Khan was placed under effective house arrest in the capital Islamabad in 2004 after he admitted running a proliferation network to the three countries.
In 2006, during his house arrest, Khan suffered from prostate cancer, but recovered after surgery.
A court ended his house arrest in February 2009, but Khan has to inform authorities of his movements in advance, even within Islamabad, with security accompanying him on his every step.
Born in Bhopal, India on April 1, 1936, Khan was just a young boy when his family migrated to Pakistan during the bloody 1947 partition of the sub-continent at the end of British colonial rule.
He did a science degree at Karachi University in 1960, then went on to study metallurgical engineering in Berlin before completing advanced studies in the Netherlands and Belgium.
The 81-year-old's crucial contribution to Pakistan's nuclear programme was the procurement of a blueprint for uranium centrifuges, which transform uranium into weapons-grade fuel for nuclear fissile material.

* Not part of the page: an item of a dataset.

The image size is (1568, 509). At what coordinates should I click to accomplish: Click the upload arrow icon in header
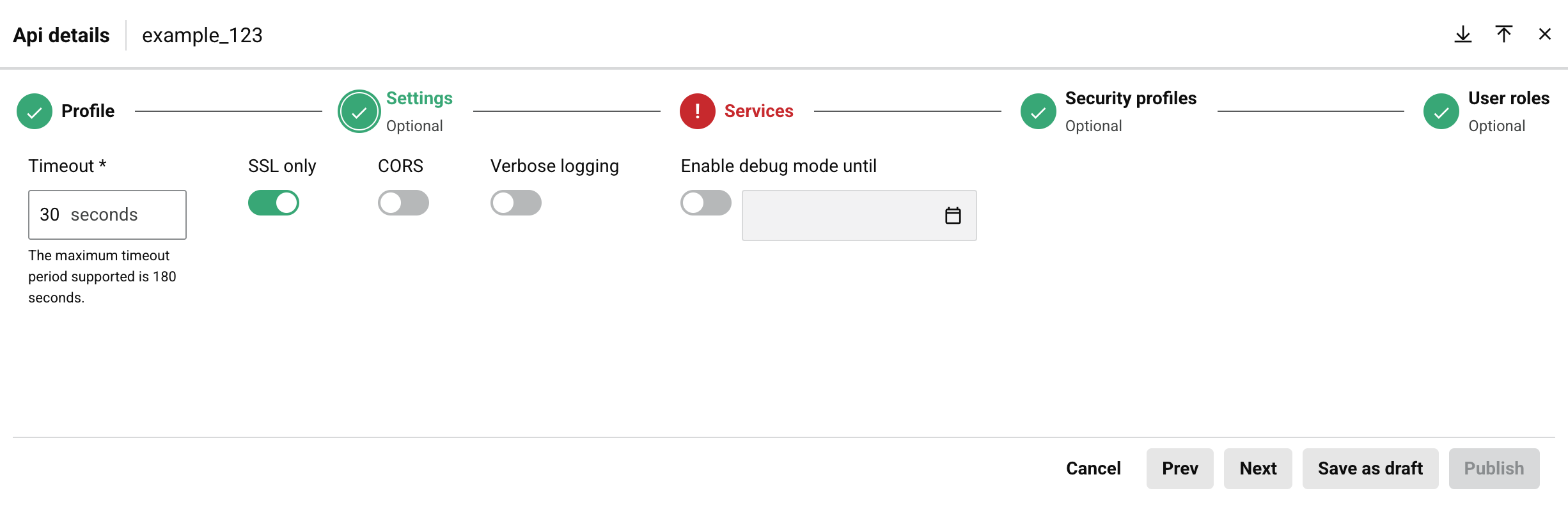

He was charged with stealing it from The Netherlands while working for Anglo-Dutch-German nuclear engineering consortium Urenco, and bringing it back to Pakistan in 1976.
On his return to Pakistan, then prime minister Zulfikar Ali Bhutto put Khan in charge of the government's nascent uranium enrichment project.
By 1978, his team had enriched uranium and by 1984 they were ready to detonate a nuclear device, Khan later said in a newspaper interview.
The 1998 nuclear test saw Pakistan slapped with international sanctions and sent its economy into freefall.
Khan's aura began to dim in March 2001 when then president Pervez Musharraf, reportedly under US pressure, removed him from the chairmanship of Kahuta Research Laboratories and made him a special adviser.
But Pakistan's nuclear establishment never expected to see its most revered hero subjected to questioning.
The move came after Islamabad received a letter from the International Atomic Energy Agency, a UN watchdog, containing allegations that Pakistani scientists were the source of sold-off nuclear knowledge.
Khan said in a speech to the Pakistan Institute of National Affairs in 1990 that he had shopped around on world markets while developing Pakistan's nuclear programme.
"It was not possible for us to make each and every piece of equipment within the country," he said.